[[ DATA SECTION, beginning ]]

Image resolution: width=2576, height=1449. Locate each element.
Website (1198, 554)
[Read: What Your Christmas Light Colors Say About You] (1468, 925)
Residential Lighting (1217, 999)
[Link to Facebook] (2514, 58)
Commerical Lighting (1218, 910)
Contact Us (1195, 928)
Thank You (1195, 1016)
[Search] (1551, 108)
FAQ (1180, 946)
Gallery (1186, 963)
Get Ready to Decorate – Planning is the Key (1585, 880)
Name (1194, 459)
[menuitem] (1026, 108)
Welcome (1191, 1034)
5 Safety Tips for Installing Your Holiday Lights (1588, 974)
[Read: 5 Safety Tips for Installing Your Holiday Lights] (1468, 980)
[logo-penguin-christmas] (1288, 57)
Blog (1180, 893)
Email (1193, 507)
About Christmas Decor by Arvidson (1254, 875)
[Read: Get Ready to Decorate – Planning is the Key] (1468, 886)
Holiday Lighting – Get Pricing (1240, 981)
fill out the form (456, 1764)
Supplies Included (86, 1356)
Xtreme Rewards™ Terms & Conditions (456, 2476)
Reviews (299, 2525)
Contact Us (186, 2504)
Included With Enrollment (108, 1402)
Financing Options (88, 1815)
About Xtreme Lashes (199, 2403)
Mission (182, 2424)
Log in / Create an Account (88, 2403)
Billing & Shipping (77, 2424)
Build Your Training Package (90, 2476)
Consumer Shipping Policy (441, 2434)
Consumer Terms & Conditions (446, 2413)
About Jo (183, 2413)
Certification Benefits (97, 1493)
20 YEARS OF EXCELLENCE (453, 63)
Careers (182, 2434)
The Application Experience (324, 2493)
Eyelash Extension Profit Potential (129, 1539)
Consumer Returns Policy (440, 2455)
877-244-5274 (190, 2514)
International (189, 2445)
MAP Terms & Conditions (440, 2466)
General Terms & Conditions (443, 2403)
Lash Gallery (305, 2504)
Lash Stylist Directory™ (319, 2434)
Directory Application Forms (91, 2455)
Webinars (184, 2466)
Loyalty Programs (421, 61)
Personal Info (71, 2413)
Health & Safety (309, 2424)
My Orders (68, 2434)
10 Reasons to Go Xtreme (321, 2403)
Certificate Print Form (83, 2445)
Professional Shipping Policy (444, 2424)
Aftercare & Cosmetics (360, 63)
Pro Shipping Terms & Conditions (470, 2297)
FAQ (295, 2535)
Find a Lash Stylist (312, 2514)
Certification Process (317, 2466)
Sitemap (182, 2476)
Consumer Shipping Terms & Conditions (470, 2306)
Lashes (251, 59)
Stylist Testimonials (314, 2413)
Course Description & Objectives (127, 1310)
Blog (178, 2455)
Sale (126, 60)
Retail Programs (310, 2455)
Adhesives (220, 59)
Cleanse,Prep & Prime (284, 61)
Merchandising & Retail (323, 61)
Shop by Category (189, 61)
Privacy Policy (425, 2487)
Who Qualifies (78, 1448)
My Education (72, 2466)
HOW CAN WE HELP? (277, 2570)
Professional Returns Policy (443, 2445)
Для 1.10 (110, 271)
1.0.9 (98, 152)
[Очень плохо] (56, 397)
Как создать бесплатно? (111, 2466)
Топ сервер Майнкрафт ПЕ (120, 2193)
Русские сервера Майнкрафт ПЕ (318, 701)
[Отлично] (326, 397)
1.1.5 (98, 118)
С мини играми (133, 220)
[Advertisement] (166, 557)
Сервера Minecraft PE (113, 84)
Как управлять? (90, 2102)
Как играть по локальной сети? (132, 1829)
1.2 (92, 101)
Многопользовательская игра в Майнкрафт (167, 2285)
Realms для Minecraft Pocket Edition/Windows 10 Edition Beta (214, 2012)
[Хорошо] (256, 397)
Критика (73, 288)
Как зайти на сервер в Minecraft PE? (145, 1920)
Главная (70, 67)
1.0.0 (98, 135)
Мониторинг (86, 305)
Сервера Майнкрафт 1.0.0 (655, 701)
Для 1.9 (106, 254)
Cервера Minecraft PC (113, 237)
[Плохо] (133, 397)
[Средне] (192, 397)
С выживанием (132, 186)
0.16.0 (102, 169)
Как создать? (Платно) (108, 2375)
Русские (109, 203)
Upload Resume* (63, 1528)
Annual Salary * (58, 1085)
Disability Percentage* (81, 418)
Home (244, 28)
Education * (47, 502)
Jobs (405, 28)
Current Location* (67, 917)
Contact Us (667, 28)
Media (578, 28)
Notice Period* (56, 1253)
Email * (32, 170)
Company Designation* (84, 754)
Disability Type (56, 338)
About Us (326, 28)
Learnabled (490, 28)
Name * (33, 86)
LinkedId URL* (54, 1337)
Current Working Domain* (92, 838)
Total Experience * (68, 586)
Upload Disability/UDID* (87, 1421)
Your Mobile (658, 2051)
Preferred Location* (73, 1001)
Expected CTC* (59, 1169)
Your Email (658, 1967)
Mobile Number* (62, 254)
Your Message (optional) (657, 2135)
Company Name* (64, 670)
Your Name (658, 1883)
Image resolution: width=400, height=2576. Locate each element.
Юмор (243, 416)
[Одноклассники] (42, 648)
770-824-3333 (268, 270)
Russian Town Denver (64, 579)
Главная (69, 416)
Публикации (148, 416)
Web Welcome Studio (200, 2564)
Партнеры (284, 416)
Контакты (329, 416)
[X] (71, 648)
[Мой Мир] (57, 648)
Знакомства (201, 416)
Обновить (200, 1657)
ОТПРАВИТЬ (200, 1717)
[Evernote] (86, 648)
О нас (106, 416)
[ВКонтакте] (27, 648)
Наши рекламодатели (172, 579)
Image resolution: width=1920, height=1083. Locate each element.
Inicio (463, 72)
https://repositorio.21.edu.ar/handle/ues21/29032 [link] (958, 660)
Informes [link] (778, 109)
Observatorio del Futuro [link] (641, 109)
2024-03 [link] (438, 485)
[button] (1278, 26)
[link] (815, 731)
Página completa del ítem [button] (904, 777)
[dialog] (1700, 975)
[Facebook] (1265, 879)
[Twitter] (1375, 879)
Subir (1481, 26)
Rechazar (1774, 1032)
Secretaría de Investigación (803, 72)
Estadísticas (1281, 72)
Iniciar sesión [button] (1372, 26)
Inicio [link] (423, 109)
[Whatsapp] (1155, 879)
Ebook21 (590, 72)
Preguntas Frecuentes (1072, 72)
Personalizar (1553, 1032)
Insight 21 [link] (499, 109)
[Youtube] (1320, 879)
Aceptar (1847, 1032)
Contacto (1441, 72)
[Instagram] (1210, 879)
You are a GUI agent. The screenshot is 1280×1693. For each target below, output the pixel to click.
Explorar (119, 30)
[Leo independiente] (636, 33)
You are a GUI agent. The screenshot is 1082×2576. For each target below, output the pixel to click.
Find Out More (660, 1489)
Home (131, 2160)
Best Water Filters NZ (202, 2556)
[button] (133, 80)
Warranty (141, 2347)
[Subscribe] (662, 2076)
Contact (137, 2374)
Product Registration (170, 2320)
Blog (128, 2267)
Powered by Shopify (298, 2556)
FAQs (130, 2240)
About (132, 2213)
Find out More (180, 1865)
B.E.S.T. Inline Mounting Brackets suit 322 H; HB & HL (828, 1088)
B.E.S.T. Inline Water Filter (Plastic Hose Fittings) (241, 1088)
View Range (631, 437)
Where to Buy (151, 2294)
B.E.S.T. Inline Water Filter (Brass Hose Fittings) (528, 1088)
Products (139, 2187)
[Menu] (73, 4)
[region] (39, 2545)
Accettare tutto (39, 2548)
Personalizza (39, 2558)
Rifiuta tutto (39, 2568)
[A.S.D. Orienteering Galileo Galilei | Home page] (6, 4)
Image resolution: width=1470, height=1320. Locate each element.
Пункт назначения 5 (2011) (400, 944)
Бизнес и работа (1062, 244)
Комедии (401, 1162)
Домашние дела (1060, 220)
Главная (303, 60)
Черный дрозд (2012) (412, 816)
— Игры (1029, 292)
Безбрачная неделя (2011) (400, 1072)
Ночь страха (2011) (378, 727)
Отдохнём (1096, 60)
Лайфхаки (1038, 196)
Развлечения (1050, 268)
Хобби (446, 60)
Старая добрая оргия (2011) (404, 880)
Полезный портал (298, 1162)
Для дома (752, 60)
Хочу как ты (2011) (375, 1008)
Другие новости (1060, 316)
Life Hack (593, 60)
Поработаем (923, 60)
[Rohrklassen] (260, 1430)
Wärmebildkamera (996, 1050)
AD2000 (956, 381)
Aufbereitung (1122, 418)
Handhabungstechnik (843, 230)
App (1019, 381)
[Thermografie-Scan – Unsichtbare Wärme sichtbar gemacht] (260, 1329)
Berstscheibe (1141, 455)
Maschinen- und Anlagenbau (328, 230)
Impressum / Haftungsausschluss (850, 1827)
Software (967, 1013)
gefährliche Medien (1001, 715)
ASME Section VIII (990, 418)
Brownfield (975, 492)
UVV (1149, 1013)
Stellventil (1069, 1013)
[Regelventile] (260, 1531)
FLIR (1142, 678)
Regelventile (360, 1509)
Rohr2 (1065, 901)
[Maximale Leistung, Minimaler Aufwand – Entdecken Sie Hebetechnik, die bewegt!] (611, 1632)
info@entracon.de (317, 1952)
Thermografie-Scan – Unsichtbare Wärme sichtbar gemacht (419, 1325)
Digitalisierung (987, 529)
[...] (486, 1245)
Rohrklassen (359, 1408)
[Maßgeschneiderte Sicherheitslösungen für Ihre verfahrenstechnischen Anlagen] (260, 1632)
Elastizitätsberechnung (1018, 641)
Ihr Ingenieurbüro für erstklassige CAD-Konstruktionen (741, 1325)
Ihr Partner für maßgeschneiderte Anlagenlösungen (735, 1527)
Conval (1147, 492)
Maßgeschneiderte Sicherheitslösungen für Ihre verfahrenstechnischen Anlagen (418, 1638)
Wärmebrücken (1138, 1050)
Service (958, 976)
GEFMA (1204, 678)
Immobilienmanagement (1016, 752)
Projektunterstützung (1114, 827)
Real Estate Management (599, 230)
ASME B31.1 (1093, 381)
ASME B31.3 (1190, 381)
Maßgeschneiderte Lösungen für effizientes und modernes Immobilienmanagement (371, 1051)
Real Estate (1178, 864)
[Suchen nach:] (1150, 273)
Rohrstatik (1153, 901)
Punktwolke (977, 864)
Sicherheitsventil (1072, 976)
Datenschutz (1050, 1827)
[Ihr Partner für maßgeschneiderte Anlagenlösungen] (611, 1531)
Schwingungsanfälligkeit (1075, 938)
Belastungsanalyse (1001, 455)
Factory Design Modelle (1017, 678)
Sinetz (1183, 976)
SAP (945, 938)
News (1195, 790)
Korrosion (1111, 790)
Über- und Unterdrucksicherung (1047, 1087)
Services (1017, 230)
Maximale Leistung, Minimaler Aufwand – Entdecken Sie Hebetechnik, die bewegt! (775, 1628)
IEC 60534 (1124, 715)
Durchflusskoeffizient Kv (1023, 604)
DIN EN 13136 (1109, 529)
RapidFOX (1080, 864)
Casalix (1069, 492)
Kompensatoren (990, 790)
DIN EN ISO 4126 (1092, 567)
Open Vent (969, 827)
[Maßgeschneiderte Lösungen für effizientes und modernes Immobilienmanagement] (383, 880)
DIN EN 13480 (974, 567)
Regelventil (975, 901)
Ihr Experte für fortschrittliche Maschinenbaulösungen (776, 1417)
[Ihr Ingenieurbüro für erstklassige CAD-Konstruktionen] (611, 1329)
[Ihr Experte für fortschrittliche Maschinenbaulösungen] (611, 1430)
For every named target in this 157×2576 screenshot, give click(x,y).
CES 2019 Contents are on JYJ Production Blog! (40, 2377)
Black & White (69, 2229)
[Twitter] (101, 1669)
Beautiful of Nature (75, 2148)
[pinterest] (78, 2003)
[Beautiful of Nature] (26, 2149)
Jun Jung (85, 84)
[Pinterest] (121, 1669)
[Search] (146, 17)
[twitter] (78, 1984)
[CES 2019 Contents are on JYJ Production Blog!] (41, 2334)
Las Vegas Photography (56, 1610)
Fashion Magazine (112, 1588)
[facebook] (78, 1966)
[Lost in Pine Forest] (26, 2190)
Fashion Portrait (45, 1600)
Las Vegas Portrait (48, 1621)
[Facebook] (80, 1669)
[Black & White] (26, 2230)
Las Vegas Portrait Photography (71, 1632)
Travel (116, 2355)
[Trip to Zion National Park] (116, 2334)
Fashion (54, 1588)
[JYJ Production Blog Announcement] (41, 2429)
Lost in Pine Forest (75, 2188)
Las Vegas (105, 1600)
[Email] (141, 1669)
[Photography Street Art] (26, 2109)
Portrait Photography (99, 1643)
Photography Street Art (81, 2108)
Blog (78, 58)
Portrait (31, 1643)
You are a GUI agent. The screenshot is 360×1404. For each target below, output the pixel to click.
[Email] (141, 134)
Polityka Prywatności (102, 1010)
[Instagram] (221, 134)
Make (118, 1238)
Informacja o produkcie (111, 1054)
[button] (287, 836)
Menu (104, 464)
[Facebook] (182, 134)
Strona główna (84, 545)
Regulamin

[[ DATA SECTION, end ]]

DIRECTIONS >> From the entries above, print the lines beginning at the one with "bewegt! (775, 1628)" and stopping after the one with "Kompensatoren (990, 790)", exactly as written and with nothing else.

RESULT OF THIS EXERCISE >>
Maximale Leistung, Minimaler Aufwand – Entdecken Sie Hebetechnik, die bewegt! (775, 1628)
IEC 60534 (1124, 715)
Durchflusskoeffizient Kv (1023, 604)
DIN EN 13136 (1109, 529)
RapidFOX (1080, 864)
Casalix (1069, 492)
Kompensatoren (990, 790)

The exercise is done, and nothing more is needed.